Let us make a formula to know the exact angle between the minute hand and hour hand of a Clock. Let the angle between the hands be A, no. of hours be H and no. minutes be M.
So we will establish a relationship between A,H and M.
First of all let us determine angular speeds of minute hand and hour hand.
Minute hand travels 360 degrees in 60 minutes. Hence its speed is 360/60 or 6° per minute.
The hour hand being much slower, takes 12 hours or 720 minutes to cover 360 degrees.
Hence hour hand’s speed = 1/2° per minute or 30° per hour.
Imagine a clock initially showing 0° angle, which occurs exactly at 12 O’ Clock. And also imagine a vertical line between 12 O’ Clock and 6 O’ Clock.

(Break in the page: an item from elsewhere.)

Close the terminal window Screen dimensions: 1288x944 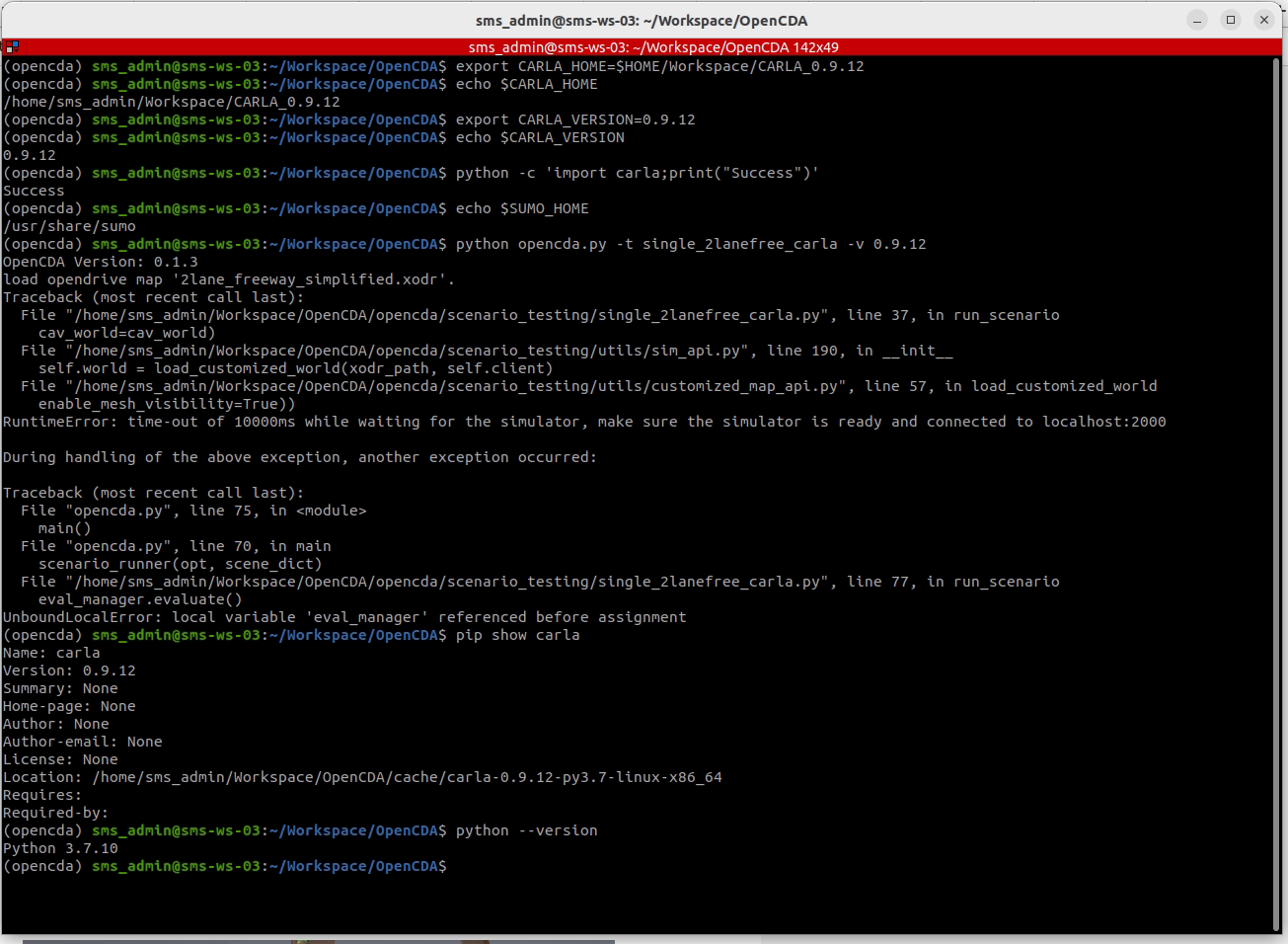pyautogui.click(x=1264, y=20)
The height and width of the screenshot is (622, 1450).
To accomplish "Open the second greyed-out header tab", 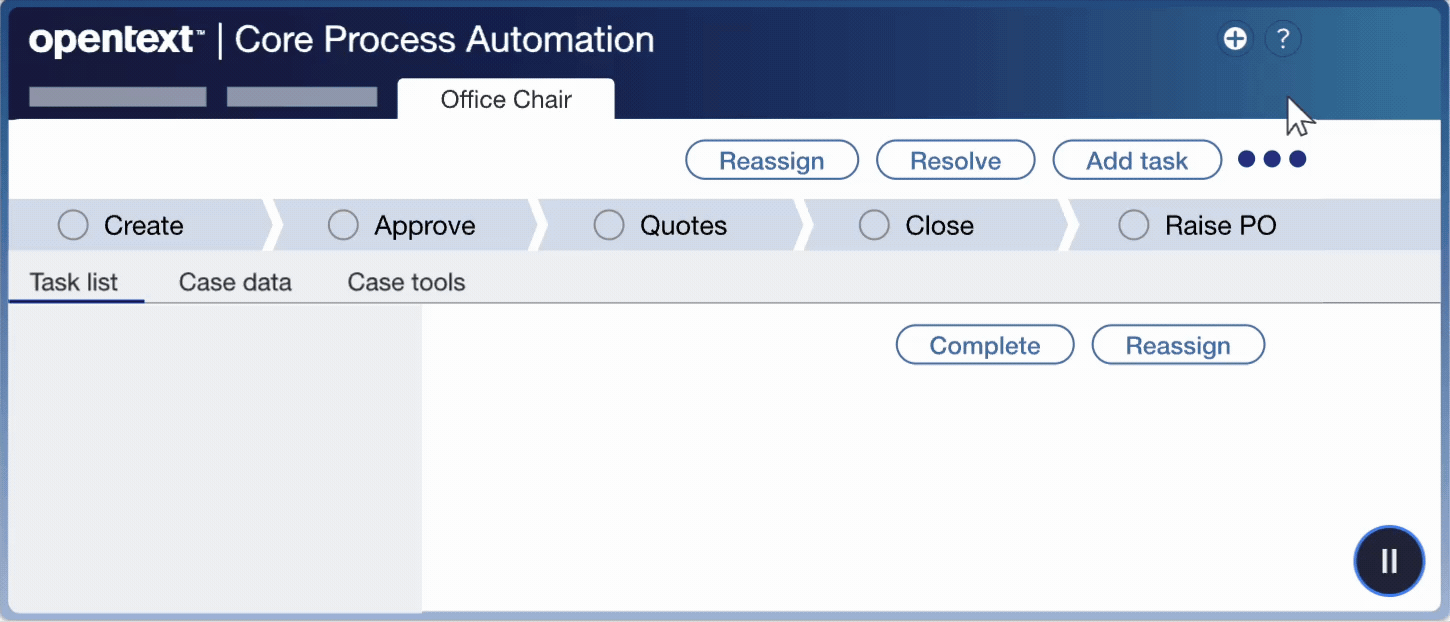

Suppose, the hour hand travels for H complete hours and M Minutes from the initial position, and M hand travels for M minutes from the initial position.
Angular distance covered by Minute Hand = speed x time =6 M
Angular distance covered by Hour Hand = H hours + M minutes= 30H+ M/2.
Now the angle between the hour hand and minute hand will be the difference of the two angular distances
Please note that for an angle A, sometimes minutes hand will be ahead and sometimes hour hand will be ahead.
Hence the angle A will be equal to = 6M- ( 30H +M/2)= 11M/2-30H ( This will happen when Minute hand will be ahead)
A= 11M/2-30H
And when Hour hand will be ahead the angle A will be equal to 30H+ M/2 -6M= 30 H-11M/2
A= 30 H-11M/2
We can now write the result in the modulus form, combined for both the cases:
A = |11M/2-30H|
In the future you can just put the values in the above formula and find the unknown quantity.
Even if you don't understand the derivation of the formula, you can still use it smartly.
For example look at the problem given in the figure:
Here hour hand is between 9 and 10. Hence H= 9.
Angle A= 180°.
As the hour hand is ahead, we will use the second formula.
A= 30 H-11M/2
Putting the values in the above equation, we can find the value of M.
180= 30X9-11M/2
M= 180/11.
M = 16 and 4/11 minutes.
Normally such answers are conventionally given in the mixed fraction form only. However the same can be converted into seconds also.
So the final answer will be 16 minutes, 21 and 2/11 seconds.
Or the same may be written as 16 minutes and 21.8181 seconds or 16 minutes and 21.82 seconds. You can say approximately 16 minutes and 22 seconds also.